WORK TO DO:
Pull out the lines of the entries below, from the line with "You are a GUI" to the line with "1540x883 pixels.", including both, and please reproduce them word for word.

** Start DATA PROVIDED **

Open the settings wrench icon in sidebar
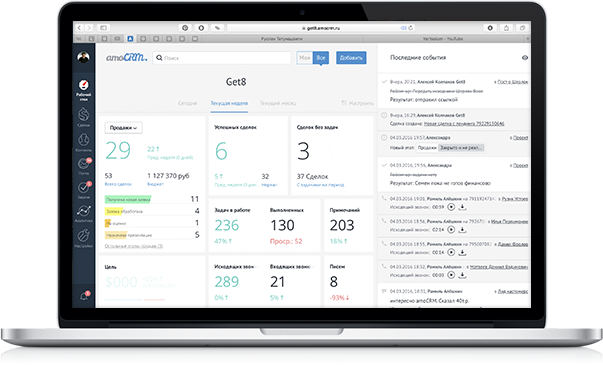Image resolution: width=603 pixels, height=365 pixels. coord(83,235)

** End DATA PROVIDED **
** Start DATA PROVIDED **

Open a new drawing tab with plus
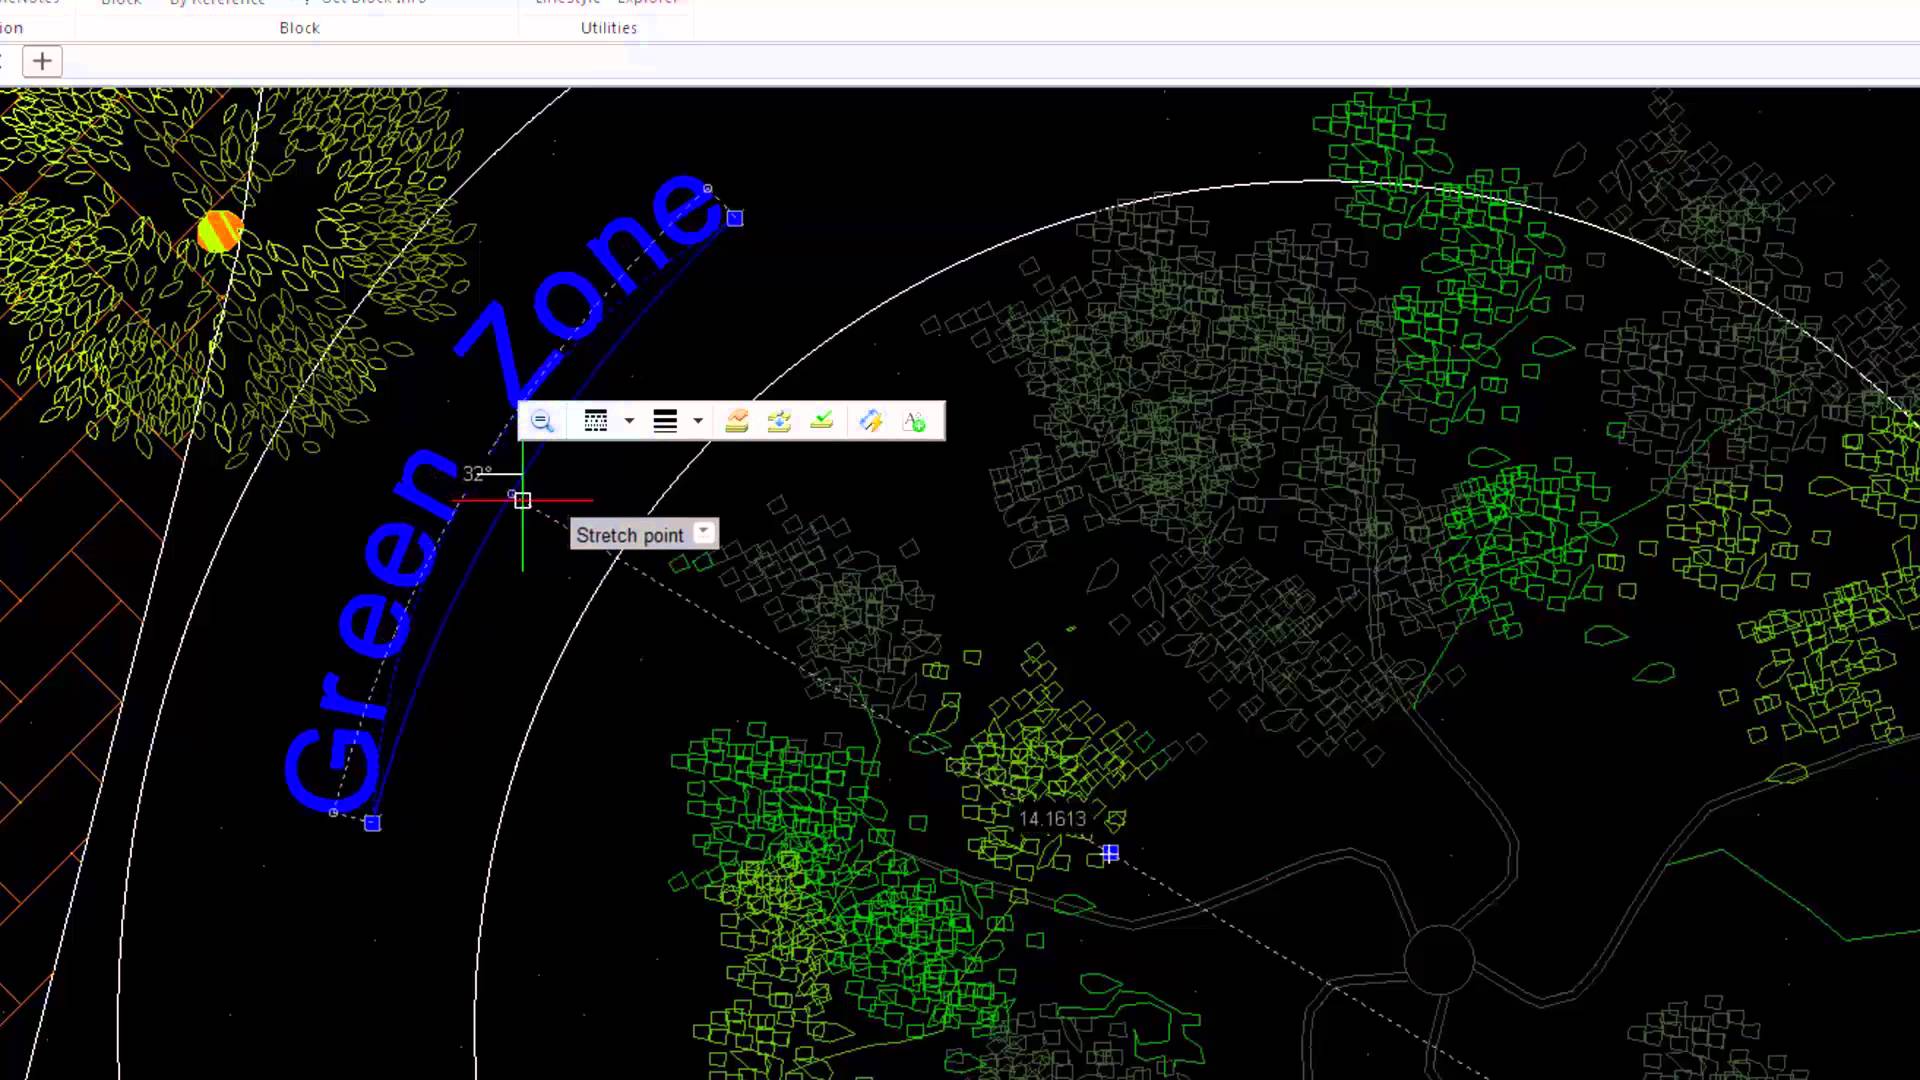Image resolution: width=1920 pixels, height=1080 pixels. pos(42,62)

** End DATA PROVIDED **
** Start DATA PROVIDED **

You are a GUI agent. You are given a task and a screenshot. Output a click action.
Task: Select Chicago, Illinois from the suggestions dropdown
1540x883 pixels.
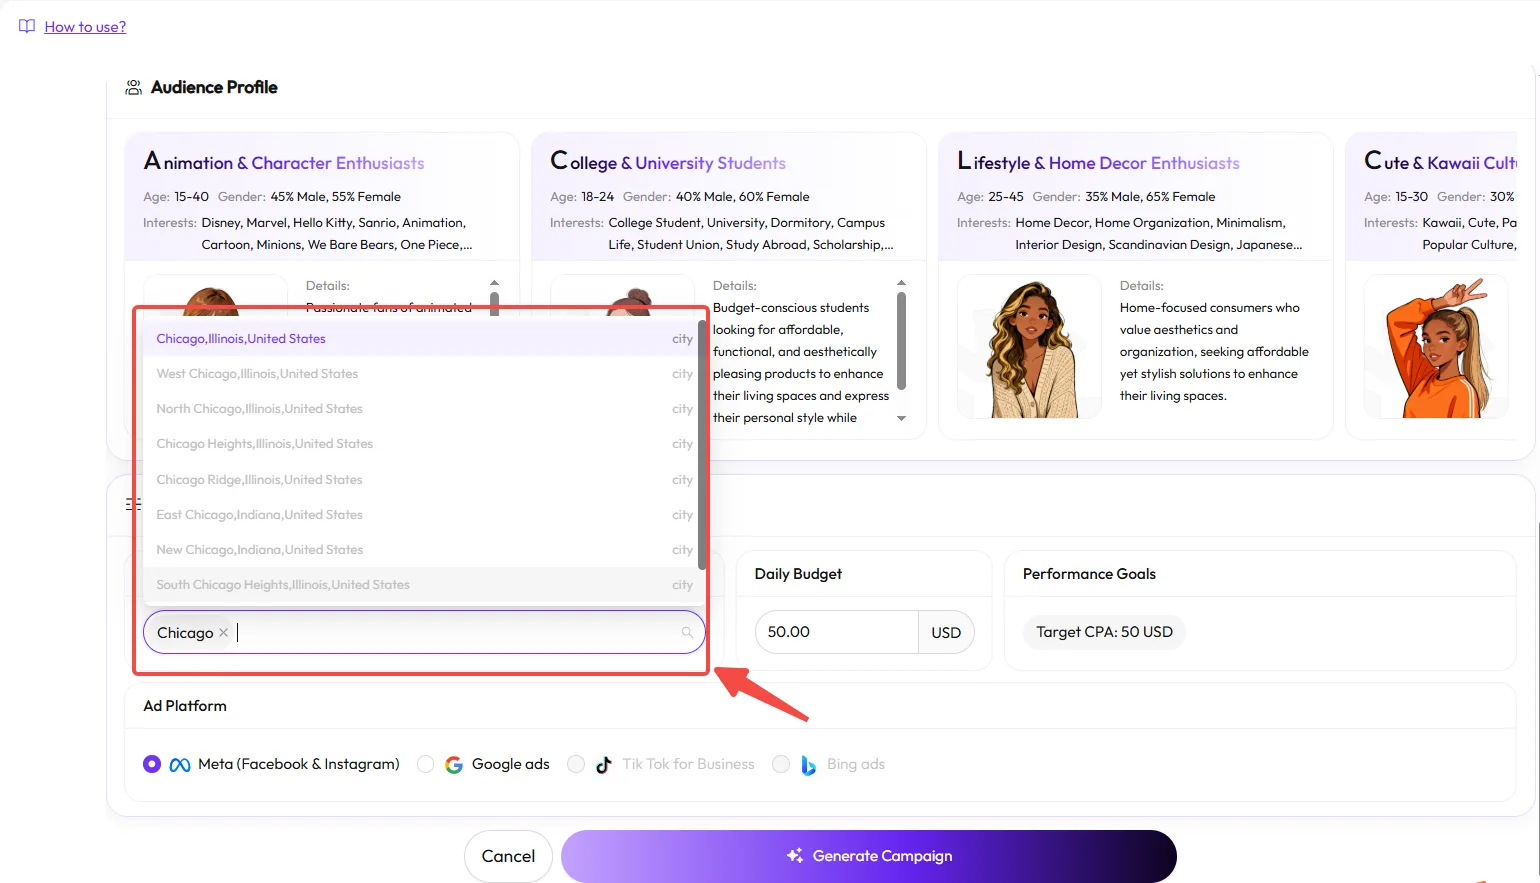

** End DATA PROVIDED **

WRITTEN SOLUTION:
You are a GUI agent. You are given a task and a screenshot. Output a click action.
Task: Select Chicago, Illinois from the suggestions dropdown
1540x883 pixels.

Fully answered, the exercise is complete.